GlobalData, which tracks all M&A, PE/VC and asset transaction activity around the world, reported yesterday that despite the overall deal activity declining among other regions, Asia-Pacific bound total deals volume increased by 3.43% in the first quarter of 2020. In terms of value, JP Morgan advised US$20.1 billion worth deals in Q1 2020 with Deloitte occupying the second position with six transactions worth US$12 billion.

However, back at home, many businesses may be struggling or relying on government support to survive. Others, however, may have seen a sharp rise in the demand for their products or services, and will now be considering how best to move forward and grow in the coming months.

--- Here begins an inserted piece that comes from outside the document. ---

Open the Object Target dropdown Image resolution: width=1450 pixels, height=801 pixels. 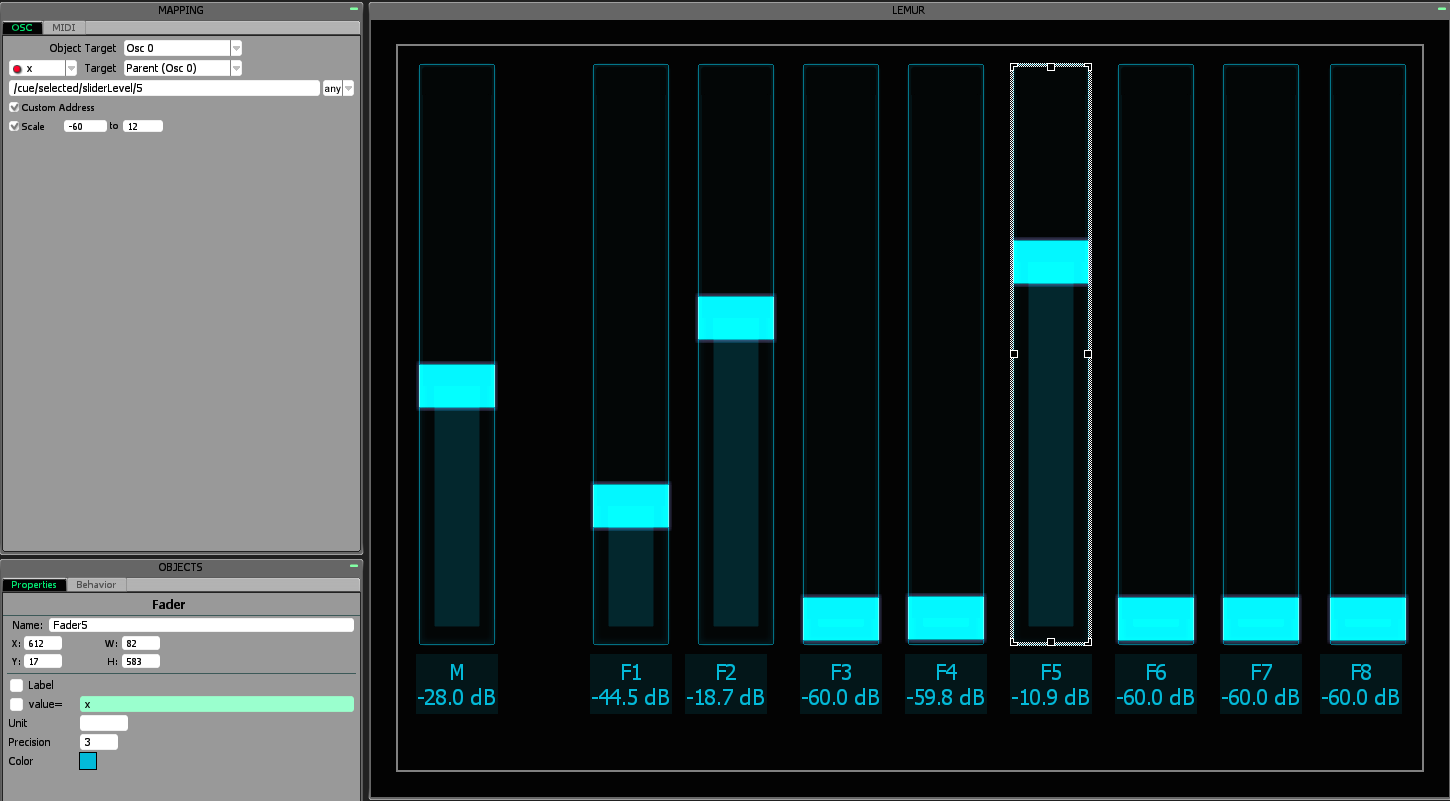(236, 48)
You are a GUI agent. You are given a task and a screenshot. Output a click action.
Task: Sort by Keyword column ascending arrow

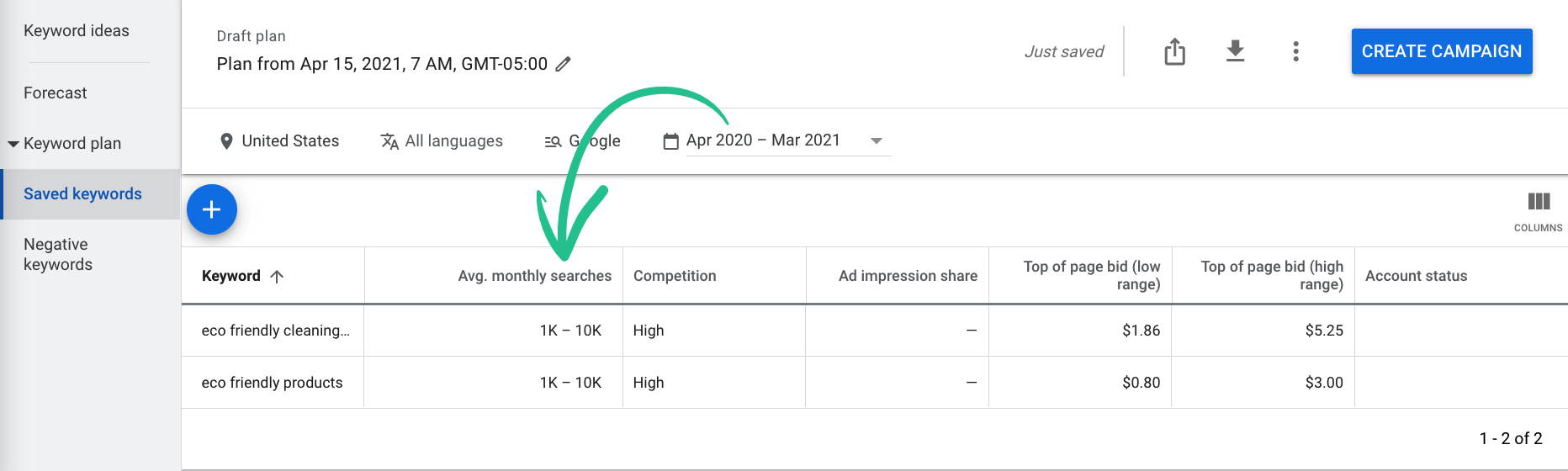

Mergers and Acquisitions (M&A) are often an effective tool for businesses to take a significant step forward in growth or expansion into other markets. Already in Q1 there was a 35% global drop in the value of global M&A deals, but for some, now may be the perfect time.

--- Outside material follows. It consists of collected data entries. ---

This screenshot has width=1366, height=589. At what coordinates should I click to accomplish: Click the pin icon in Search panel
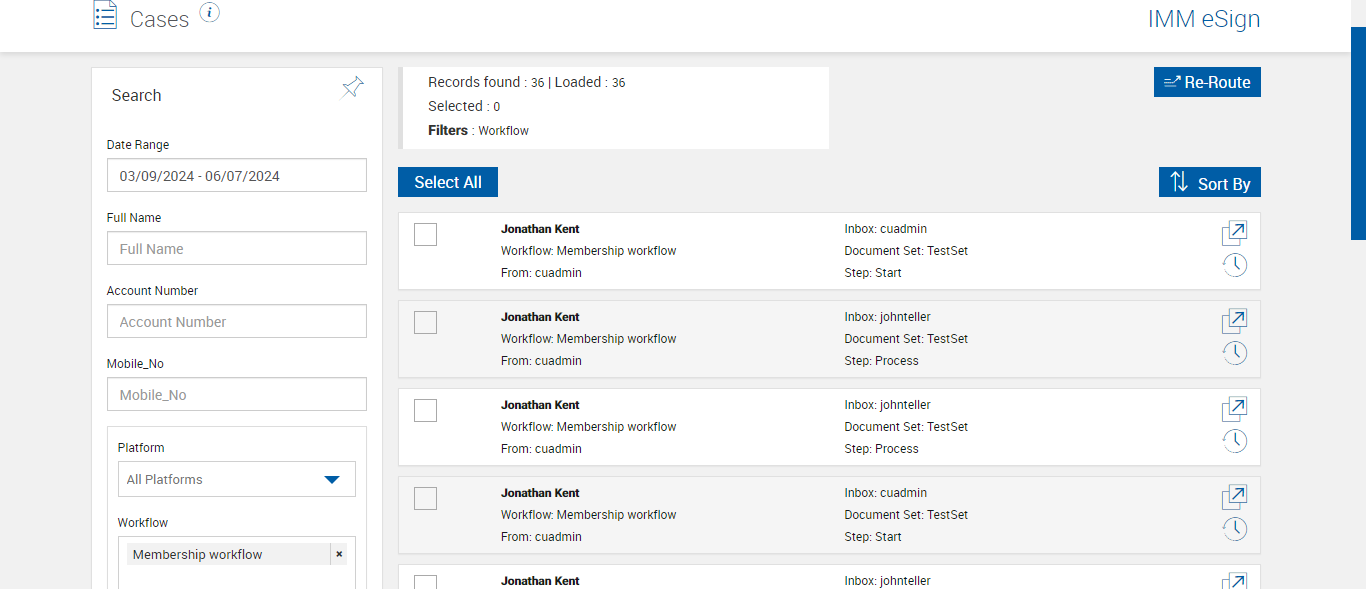click(352, 88)
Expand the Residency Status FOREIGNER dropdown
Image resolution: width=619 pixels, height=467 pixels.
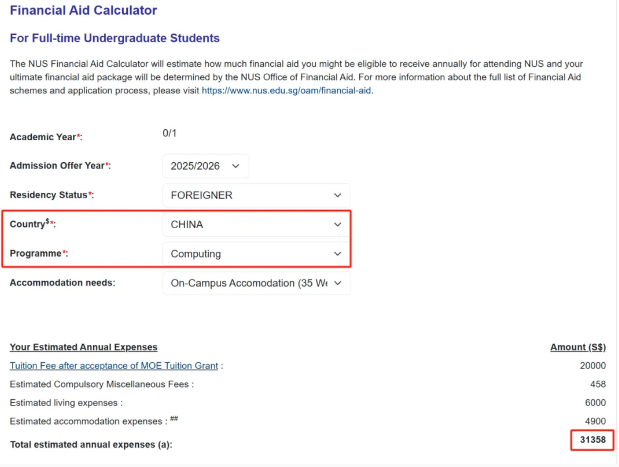(255, 194)
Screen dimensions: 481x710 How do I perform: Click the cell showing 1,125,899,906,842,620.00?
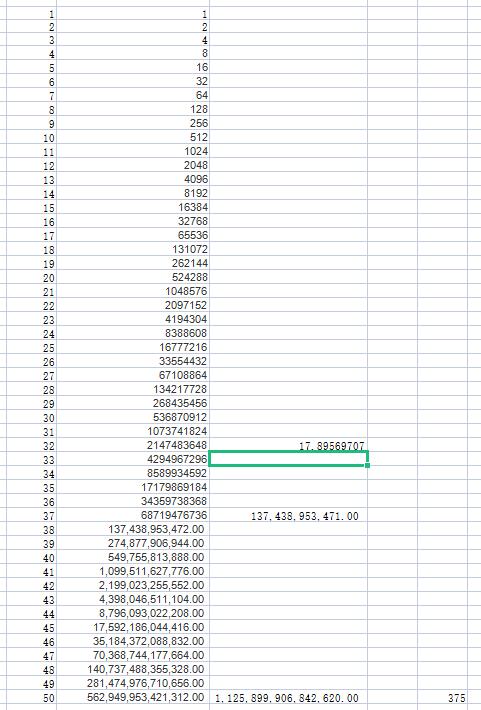289,697
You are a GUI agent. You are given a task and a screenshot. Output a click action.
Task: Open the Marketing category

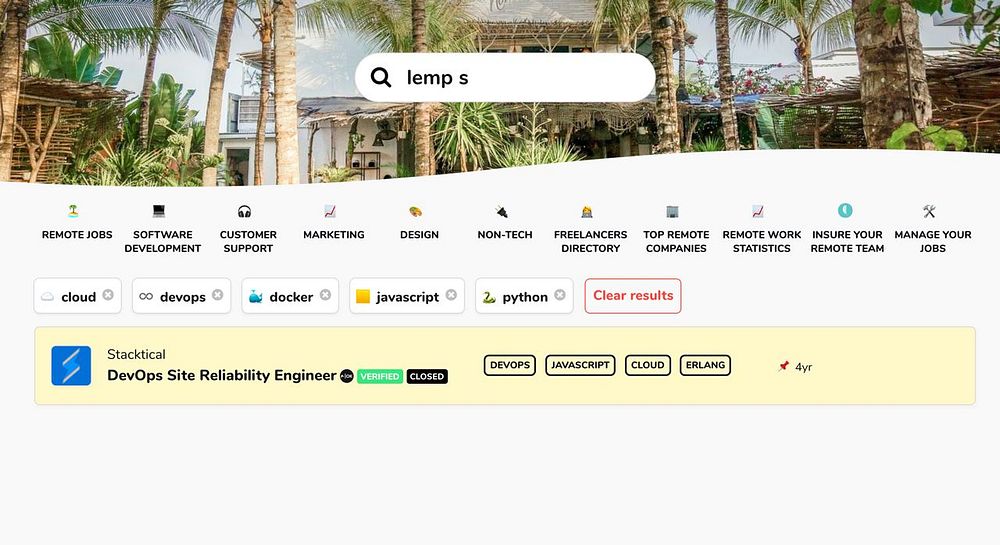point(334,235)
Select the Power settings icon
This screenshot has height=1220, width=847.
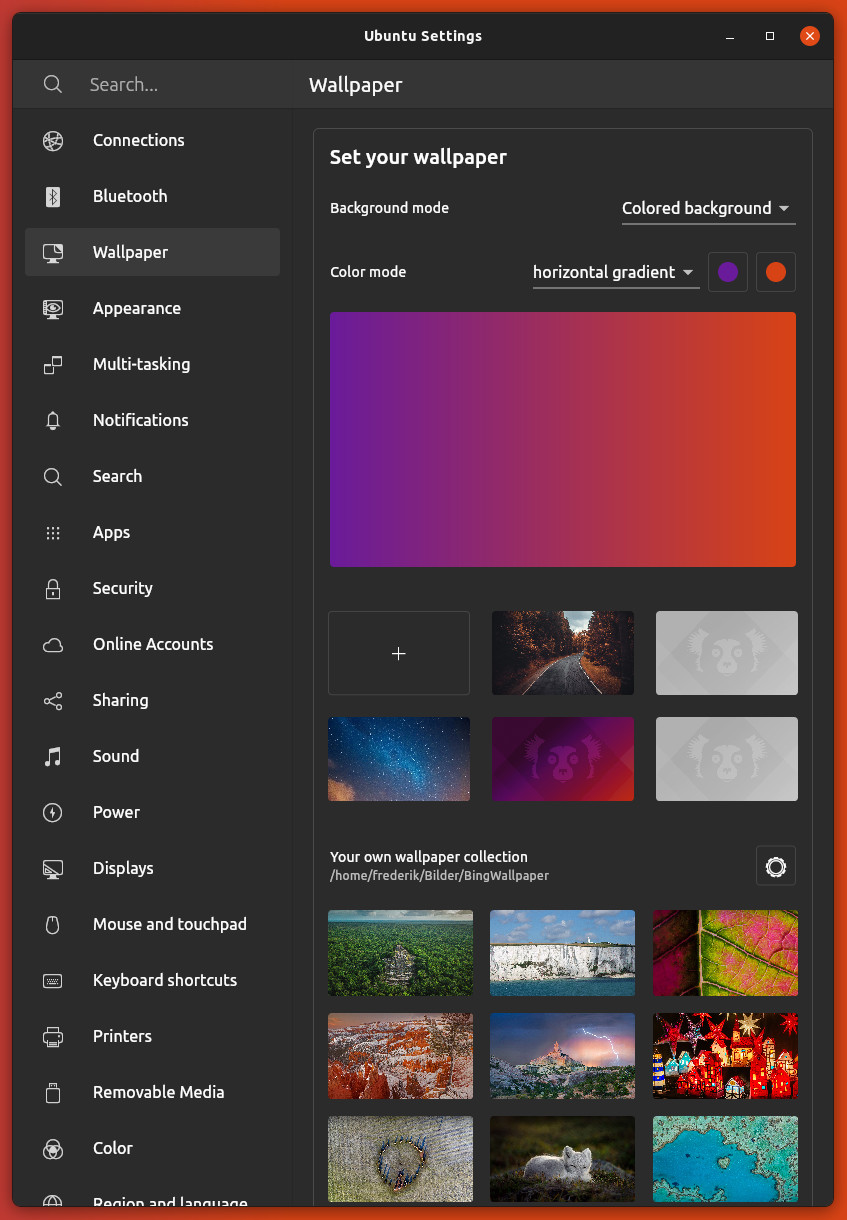[53, 812]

Reece Tomlinson, CEO and Founder of RWT Growth, financial advisors for the global SME arena, sets out his reasons why now might be the perfect time to make a deal:

1) Distressed opportunities.

Distressed opportunities can generally be defined as assets and entities that are experiencing financial or operational distress, default or in the process of bankruptcy. This represents a real opportunity as many SMEs are in states of distress.

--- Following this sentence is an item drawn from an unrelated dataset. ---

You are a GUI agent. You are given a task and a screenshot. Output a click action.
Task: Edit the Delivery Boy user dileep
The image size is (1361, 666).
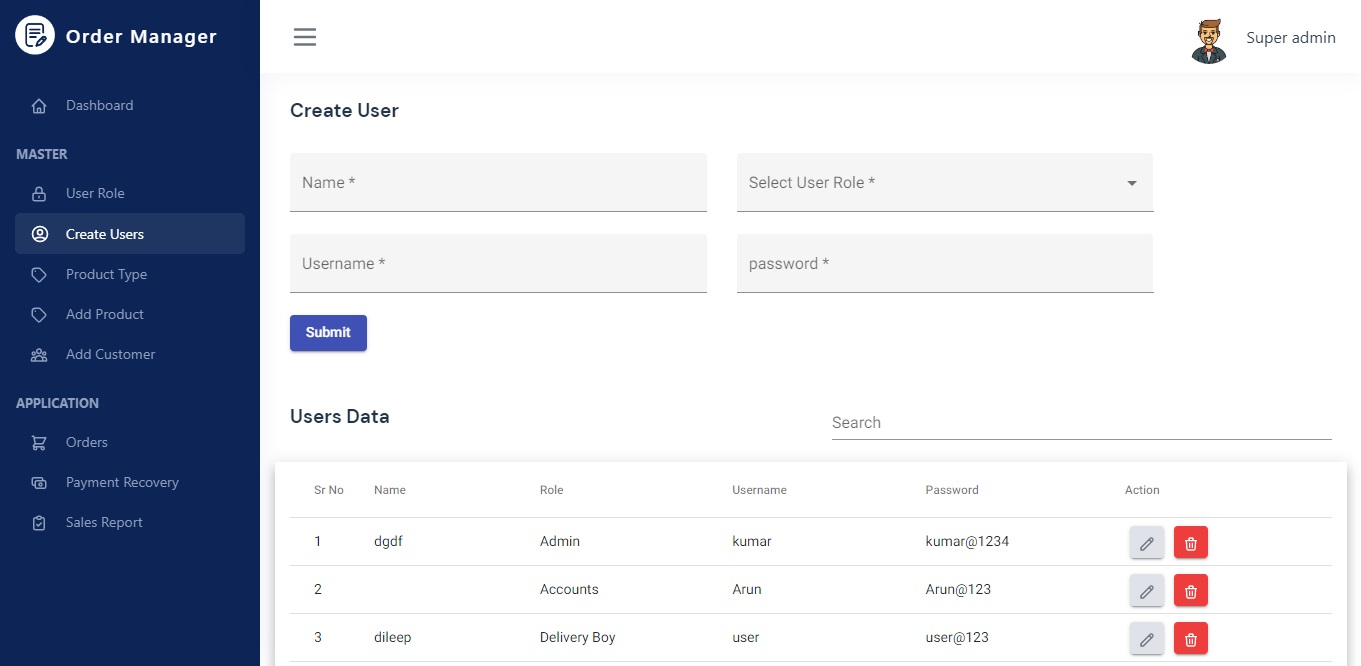coord(1146,638)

These opportunities represent the best single method for acquiring large scale value with a comparatively minimal spend as they can be acquired for large discounts to their actual value.

2) Cheap debt.

In almost every western country, interest rates are near zero with numerous government funding options to help ensure businesses remain open and operating. These programs mean the ability to access debt for strategic M&A deals will be profound.

3) Creative Deal Structures (little or no cash) will be welcomed.

Historically, the majority of M&A deals required cash levels that were equivalent to 10% to 20% of the deal value with the remainder of the deal being comprised of some form of debt. This was due to the fact that for many healthy SMEs they would not sell their company without an attractive offer. However, given the impacts of COVID-19 and the points I have brought up in this article, there has likely never been a time in history where M&A deals can be made more creatively than there is now.

What this means is simple. SMEs can likely perform M&A deals even though they themselves are not sitting on piles of cash.

4) M&A can make the business less risky.

In some cases, completing M&A deals may reduce the operational risk that COVID-19 presents for SMEs. M&A can, when executed properly, increase profits by benefiting from the synergies between the acquirer and the seller. These synergies can often reduce the overall operating costs and lead to higher margins.

5) Baby boomers.

Baby boomers own roughly 2.3 million SMEs in the US. One could argue that many baby boomers who are being negatively impacted by COVID-19 will be eager to sell their companies.

As such, SMEs owned by baby boomers reflect a real opportunity to complete M&A deals at favourable valuations and with creative deal structures.